En la Calle Ochenta y Nueve giré hacia el oeste, bajando el parasol del coche para protegerme los ojos de la declinante luz de invierno. Más allá de la maraña de cachivaches inservibles, coches mohosos y casas derrumbadas de mi izquierda, estaba el Río Calumet. Mis amigos y yo solíamos burlar a nuestros padres para bañarnos en él; ahora, se me revolvía el estómago con la sola idea de meter la cara en aquel agua asquerosa.

La escuela secundaria estaba al otro lado del río. Era una estructura enorme que ocupaba varios acres de suelo, pero su ladrillo rojo oscuro tenía un cierto aspecto hogareño, como un colegio de señoritas decimonónico. La luz que salía por las ventanas y el flujo de jóvenes que atravesaba las inmensas puertas de doble hoja de su extremo oeste aumentaban este efecto acogedor. Apagué el motor, cogí mi bolsa de deportes y me uní a la multitud.

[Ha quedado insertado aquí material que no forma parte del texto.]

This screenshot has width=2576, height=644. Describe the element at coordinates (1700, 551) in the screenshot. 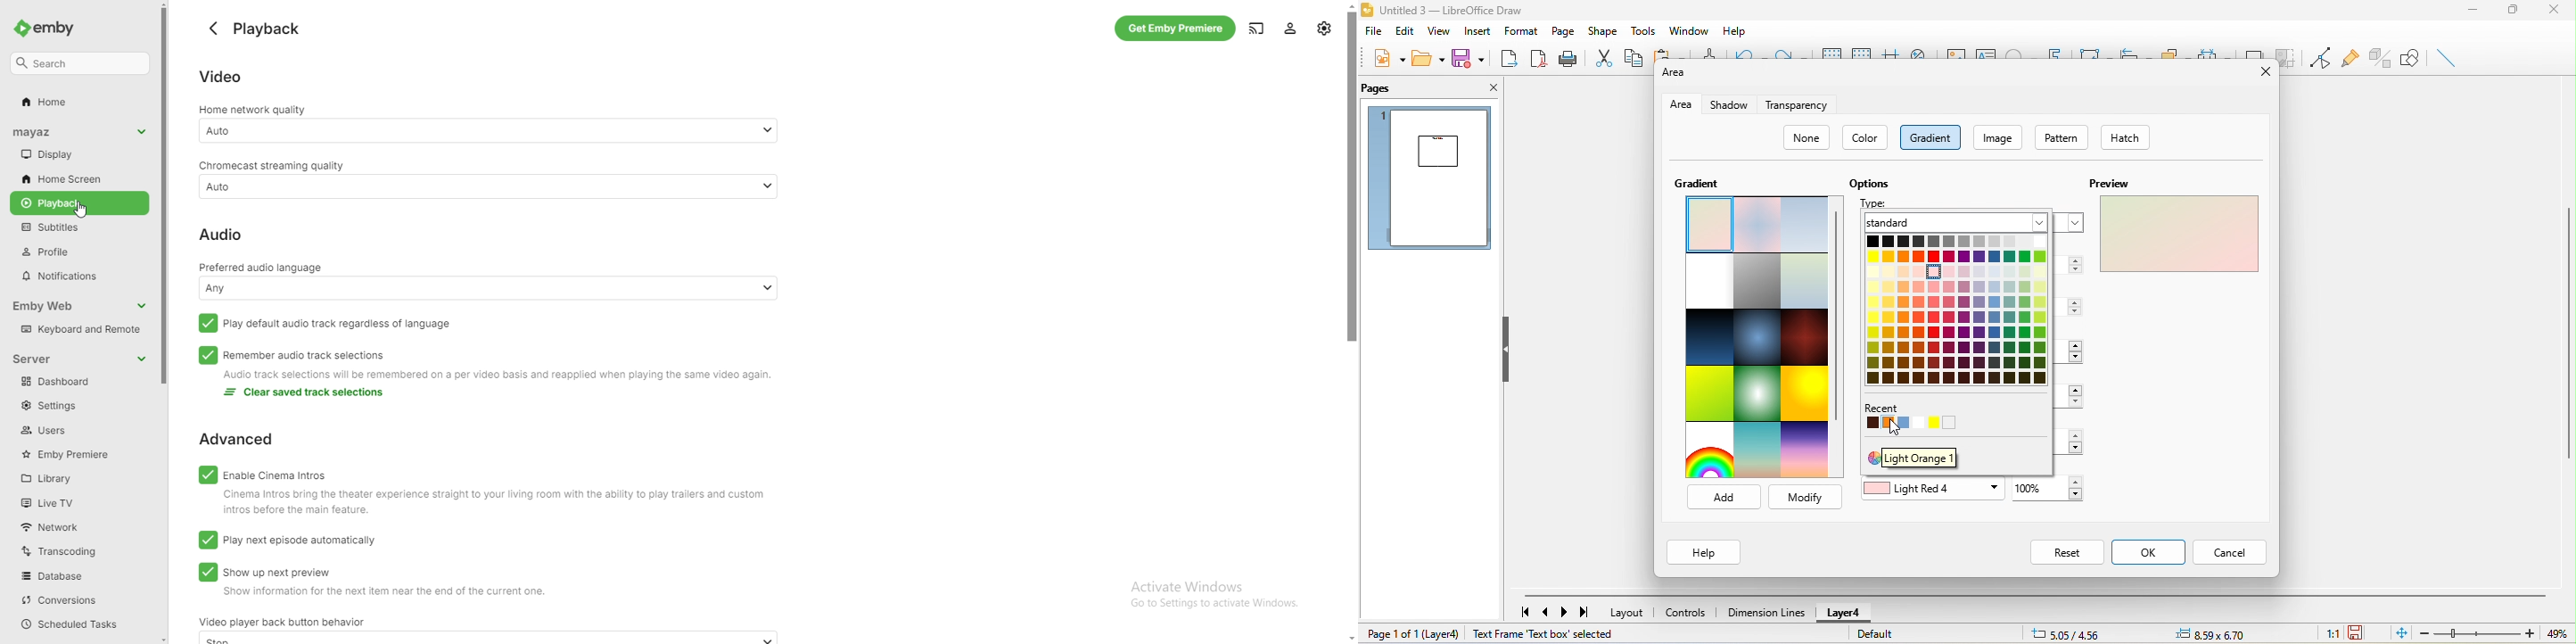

Los techos, altos y abovedados, se habían construido cuando la calefacción era barata y la educación lo bastante respetada para que los ciudadanos desearan escuelas con aspecto de catedrales. Los corredores cavernosos servían a la perfección como cámaras de resonancia de las risas y gritos de aquella tropa. El ruido rebotaba en el techo, las paredes y los armarios metálicos. Me pregunté por qué nunca me habría percatado de aquel alboroto cuando era estudiante.

Dicen que las cosas que se aprenden de pequeño no se olvidan. Habían pasado veinte años desde la última vez que había estado allí, pero en la entrada del gimnasio giré a la izquierda sin pensarlo para seguir el pasillo hasta los vestidores de chicas. Caroline Djiak me esperaba a la puerta, carpeta en mano.

– ¡Vic! Creí que quizá te hubieras echado atrás. Todas las demás llevan aquí media hora. Están ya preparadas, por lo menos las que aún caben en los uniformes. Te has traído el tuyo, ¿no? Está aquí Joan Lacey, del Herald-Star, y le gustaría charlar contigo. A fin de cuentas, tú fuiste la Mejor Jugadora del Año del campeonato.

Caroline no había cambiado. Las trenzas cobrizas habían sido sustituidas por un halo rizado que rodeaba su rostro pecoso, pero ésa parecía ser la única diferencia. Seguía siendo pequeña, vigorosa e imprudente.

Entré tras ella en los vestuarios. El alboroto reinante competía con el nivel de ruido de los pasillos. Diez muchachas en diversas etapas de desnudez hablaban entre sí a gritos, pidiendo limas o tampones, o preguntando quién se había llevado el jodido desodorante. En bragas y sostén tenían un aspecto musculoso y compacto, en mucha mejor forma de la que habíamos estado mis amigas y yo a su edad. Y desde luego mucho mejor que nuestra forma actual.

En un rincón del vestuario, organizando casi igual revuelo, había siete de las diez Tigresas con las que había ganado el campeonato de Categoría AA del Estado de Illinois hacía veinte años. Cinco de las siete vestían los antiguos uniformes negro y oro. En algunas, la camiseta se ceñía en la parte del pecho y el pantalón corto parecía ir a rajarse al primer intento de quiebro rápido de su portadora.

La que más prieto llevaba el uniforme podía ser Lily Goldring, nuestra primera encestadora de tiro libre, pero debido a la permanente y la papada no podía asegurarlo. Me pareció que Alma Lowell debía ser la mujer negra que desbordaba la capacidad de su uniforme y llevaba la cazadora de letra tímidamente colgada sobre sus hombros macizos.